Rotherham receives boost to encourage more people to get movingPublished Monday, 1st June 2015
Hundreds of people in Rotherham are set to transform their lives thanks to a £500k* investment from National Lottery delivered by Sport England.
Rotherham Council is one of 16 schemes across the country to have been awarded the funding in a bid to encourage inactive people to get moving. In total, £5.4 million has been provided to the nationwide projects.
The Council was successful in its bid for the Active for Health research project, which will support inactive people with existing long-term conditions.
Rotherham's Advisory Cabinet Member with responsibility for Adult Social Care and Health, Cllr David Roche, said: “This is an exciting opportunity for Rotherham to explore the role that physical activity can play in helping people with long term conditions improve their health.

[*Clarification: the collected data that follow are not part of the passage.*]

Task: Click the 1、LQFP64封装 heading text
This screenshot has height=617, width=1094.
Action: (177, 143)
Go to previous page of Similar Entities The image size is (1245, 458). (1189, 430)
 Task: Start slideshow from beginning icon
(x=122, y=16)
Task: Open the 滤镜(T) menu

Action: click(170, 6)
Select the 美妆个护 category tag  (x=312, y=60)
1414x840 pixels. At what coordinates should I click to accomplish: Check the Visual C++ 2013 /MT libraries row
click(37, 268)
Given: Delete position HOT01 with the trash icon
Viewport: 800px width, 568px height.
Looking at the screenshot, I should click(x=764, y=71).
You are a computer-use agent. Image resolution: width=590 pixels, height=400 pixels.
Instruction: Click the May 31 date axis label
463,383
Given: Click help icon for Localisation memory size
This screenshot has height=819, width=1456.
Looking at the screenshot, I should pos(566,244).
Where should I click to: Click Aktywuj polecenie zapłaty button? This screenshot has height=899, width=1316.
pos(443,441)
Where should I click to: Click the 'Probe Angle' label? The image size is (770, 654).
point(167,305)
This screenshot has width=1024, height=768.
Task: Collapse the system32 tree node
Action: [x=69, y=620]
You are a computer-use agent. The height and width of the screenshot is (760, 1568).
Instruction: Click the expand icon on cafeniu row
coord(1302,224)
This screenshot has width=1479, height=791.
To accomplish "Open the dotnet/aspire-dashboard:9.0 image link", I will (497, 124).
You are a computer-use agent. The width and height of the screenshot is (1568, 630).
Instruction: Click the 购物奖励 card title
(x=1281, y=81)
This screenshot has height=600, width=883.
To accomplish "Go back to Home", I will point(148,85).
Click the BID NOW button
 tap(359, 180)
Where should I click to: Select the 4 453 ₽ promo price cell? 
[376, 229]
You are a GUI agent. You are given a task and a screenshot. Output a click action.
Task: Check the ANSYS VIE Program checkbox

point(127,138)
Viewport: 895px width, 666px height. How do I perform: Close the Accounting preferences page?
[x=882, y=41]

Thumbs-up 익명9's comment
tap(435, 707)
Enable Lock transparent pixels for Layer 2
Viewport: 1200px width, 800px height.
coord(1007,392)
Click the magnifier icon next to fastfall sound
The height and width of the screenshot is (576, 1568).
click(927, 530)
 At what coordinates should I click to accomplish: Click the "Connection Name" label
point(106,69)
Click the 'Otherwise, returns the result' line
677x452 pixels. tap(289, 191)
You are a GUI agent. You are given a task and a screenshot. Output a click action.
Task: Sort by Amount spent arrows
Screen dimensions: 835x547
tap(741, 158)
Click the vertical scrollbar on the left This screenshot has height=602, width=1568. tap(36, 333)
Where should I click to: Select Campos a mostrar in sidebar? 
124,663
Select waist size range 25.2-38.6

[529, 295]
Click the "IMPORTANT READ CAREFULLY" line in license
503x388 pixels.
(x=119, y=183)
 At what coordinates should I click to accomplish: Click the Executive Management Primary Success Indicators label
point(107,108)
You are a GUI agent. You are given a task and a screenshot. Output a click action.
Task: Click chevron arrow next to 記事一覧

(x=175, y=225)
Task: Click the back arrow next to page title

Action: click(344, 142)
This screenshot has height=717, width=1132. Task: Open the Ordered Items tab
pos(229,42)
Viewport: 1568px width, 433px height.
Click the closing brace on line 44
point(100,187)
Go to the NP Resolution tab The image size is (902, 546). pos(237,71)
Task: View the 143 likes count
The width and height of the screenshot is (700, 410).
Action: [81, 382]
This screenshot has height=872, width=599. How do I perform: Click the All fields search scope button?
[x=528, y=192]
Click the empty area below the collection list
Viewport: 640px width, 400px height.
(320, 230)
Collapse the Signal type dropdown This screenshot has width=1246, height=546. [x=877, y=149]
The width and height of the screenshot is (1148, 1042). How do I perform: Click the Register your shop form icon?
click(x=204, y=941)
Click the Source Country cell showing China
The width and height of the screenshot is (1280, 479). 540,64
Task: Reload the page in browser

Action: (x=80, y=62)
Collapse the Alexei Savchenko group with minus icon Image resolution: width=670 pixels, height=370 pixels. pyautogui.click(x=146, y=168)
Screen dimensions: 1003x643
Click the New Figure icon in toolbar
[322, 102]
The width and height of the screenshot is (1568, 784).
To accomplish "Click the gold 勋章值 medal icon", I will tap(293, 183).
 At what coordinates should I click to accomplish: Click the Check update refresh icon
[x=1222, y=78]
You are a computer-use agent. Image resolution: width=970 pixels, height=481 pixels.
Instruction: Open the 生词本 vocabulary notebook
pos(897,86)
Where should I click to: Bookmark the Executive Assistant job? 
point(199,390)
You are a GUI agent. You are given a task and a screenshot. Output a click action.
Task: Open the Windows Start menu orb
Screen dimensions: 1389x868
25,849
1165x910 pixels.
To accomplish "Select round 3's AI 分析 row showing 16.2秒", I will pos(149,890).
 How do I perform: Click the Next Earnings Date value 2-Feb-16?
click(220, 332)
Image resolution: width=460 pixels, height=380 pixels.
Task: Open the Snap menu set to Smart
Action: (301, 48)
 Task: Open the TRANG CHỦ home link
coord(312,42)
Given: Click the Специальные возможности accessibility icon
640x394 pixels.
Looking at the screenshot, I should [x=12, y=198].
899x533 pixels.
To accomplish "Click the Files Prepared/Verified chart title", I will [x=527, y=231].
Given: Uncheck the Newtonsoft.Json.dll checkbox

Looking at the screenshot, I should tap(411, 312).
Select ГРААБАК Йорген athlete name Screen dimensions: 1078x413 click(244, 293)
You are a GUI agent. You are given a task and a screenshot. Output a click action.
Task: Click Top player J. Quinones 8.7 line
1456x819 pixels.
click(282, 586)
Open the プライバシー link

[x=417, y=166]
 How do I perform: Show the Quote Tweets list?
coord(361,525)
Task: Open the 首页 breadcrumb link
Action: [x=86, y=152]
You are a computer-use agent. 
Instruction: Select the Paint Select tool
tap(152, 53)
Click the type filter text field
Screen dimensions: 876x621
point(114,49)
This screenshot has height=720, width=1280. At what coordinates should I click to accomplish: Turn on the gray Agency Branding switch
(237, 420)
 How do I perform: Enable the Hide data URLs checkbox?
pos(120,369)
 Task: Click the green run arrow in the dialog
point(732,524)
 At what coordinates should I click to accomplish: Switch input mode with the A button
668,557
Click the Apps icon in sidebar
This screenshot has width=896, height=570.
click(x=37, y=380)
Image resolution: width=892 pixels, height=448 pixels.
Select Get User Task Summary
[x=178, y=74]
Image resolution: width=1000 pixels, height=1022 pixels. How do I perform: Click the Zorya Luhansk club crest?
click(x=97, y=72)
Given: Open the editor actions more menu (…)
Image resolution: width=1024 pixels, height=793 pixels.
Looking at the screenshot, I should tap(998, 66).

“We are aware of the potential benefits that physical activity can have on people’s health and wellbeing. This project aims to help people with a range of long term conditions to take part in regular activities and feel confident to lead an active lifestyle.”
Project Lead Rebecca Atchinson explained the scheme will include 12 week free physical activity sessions for people with specific conditions, to support them with their long-term conditions on leaving rehabilitation services, and to continue their recovery by being active.
The conditions included in the project are cancer, falls and fractures, Chronic Pulmonary Obstructive Disorder, cardiac, heart failure, back pain and stroke.
Rebecca added: “We are keen help people lead fulfilling healthy lives and to add years to life as well as life to years.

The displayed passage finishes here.